Methods: This was a retrospective review of endoscopic and histological reports in 41 children who received an intestinal transplant between 1990 and 1995 at Children's Hospital of Pittsburgh.
Results: A total of 1273 endoscopies was performed of which 760 were ileoscopies via allograft ileostomy, 273 were upper endoscopies, and 240 were colonoscopies. One hundred four rejection episodes were documented histologically in 32 patients, 6 days to >4 yr after transplantation. Most episodes were mild and easily treated with increased immunosuppression; however, severe rejection with mucosal exfoliation was seen in nine patients. Rejection sometimes involved only part of the allograft. Endoscopic appearance alone without biopsies was sensitive enough to diagnose only 63% of the rejection episodes. Epstein-Barr and cytomegalovirus infections occurred in 11 and eight patients, respectively, and involved both native bowel and allograft in some. Complications of endoscopy were few: one perforation, three episodes of bleeding, and three episodes of transient respiratory compromise.

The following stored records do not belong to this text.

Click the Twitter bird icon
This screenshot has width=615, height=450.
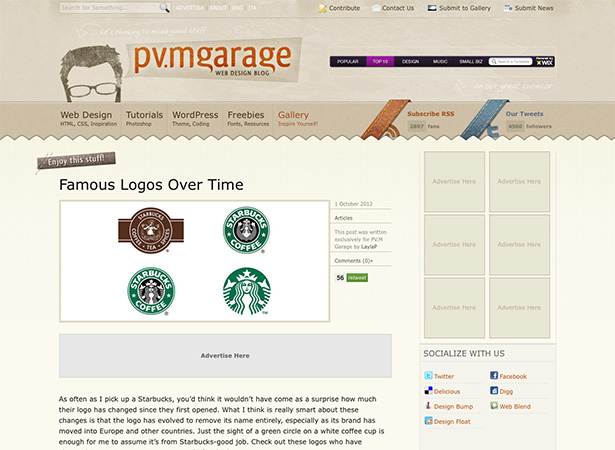(x=428, y=376)
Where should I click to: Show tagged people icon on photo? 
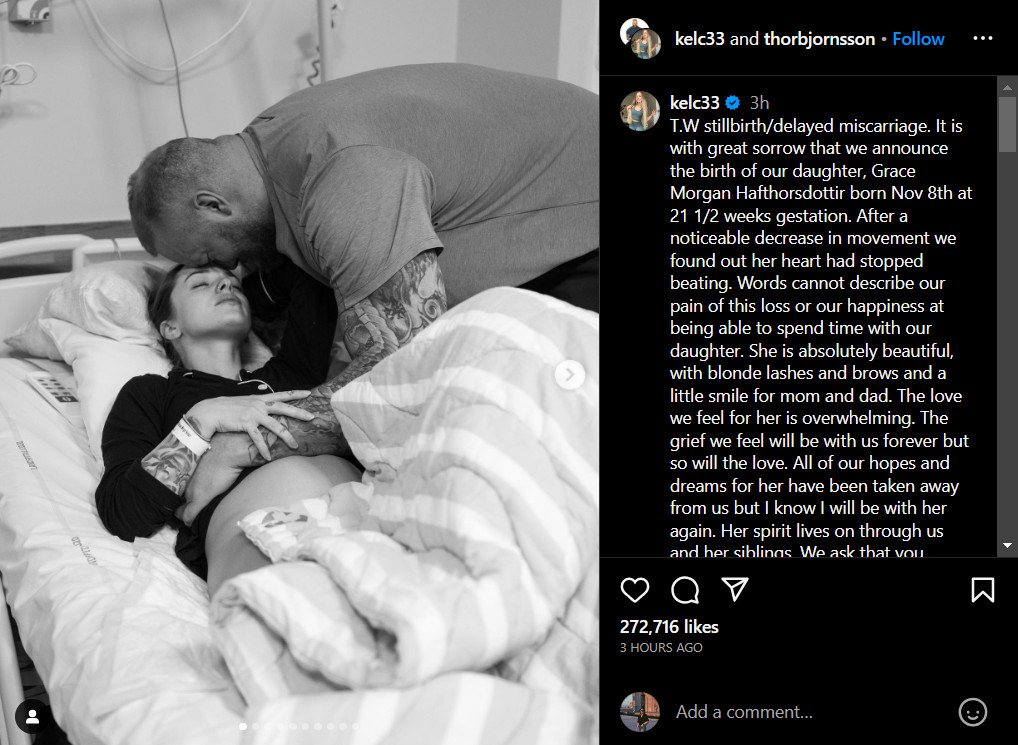coord(32,716)
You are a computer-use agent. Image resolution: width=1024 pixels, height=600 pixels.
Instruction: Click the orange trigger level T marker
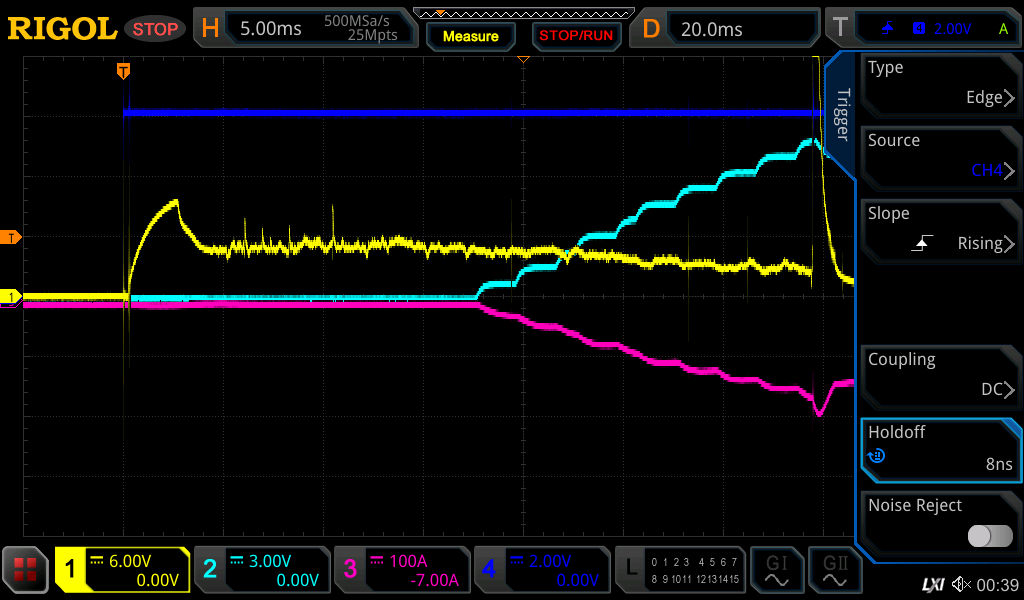[x=12, y=237]
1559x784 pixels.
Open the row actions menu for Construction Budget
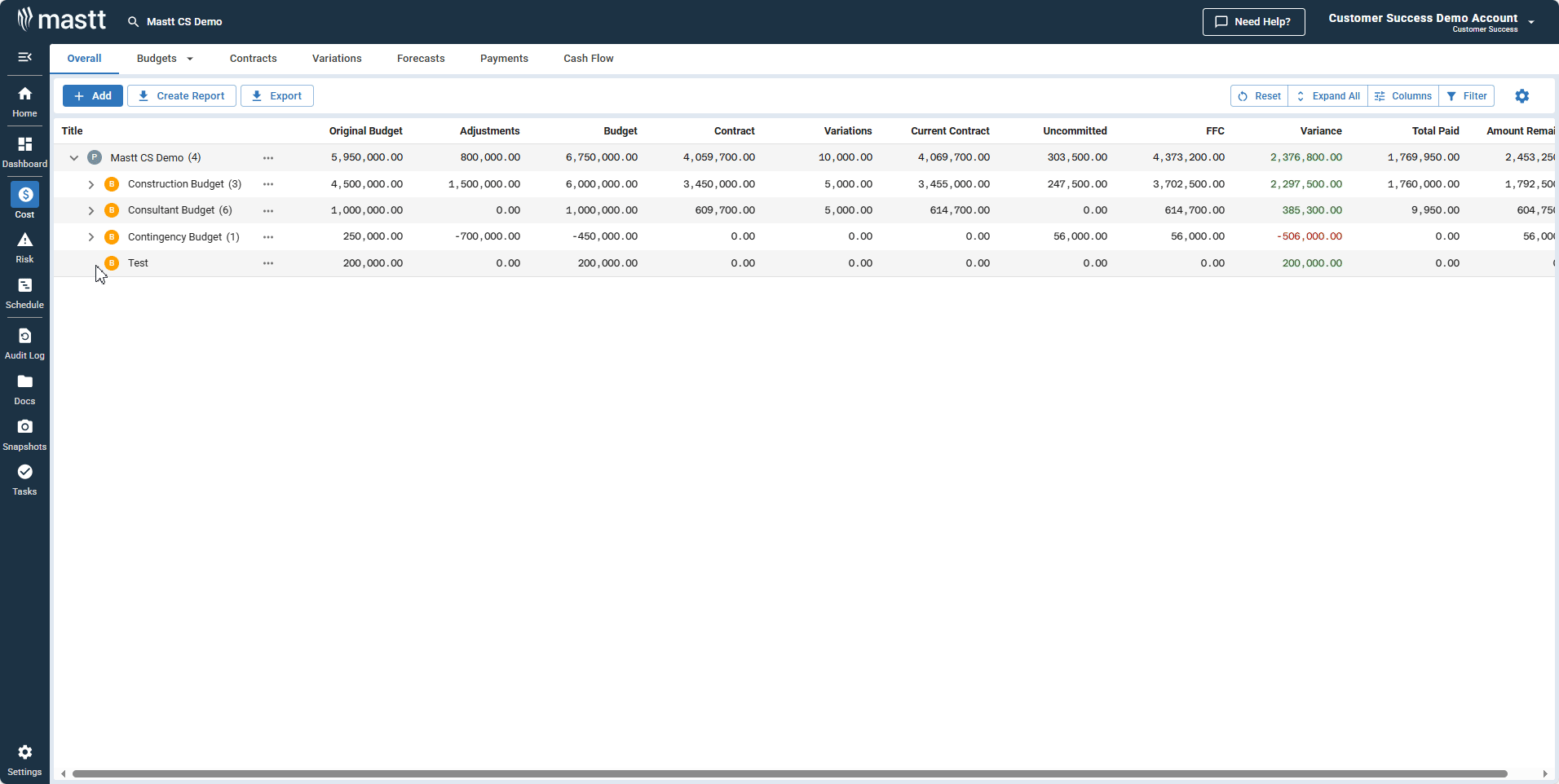coord(268,184)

Conclusions: Endoscopy is an essential tool in the postoperative assessment of intestinal transplant recipients. Frequent surveillance ileoscopies with biopsies should be performed after transplantation. If patients clinically deteriorate with fever, diarrhea, bacteremia, or gastrointestinal bleeding and a clear cause is not elucidated by ileoscopy, an upper endoscopy with biopsies is indicated.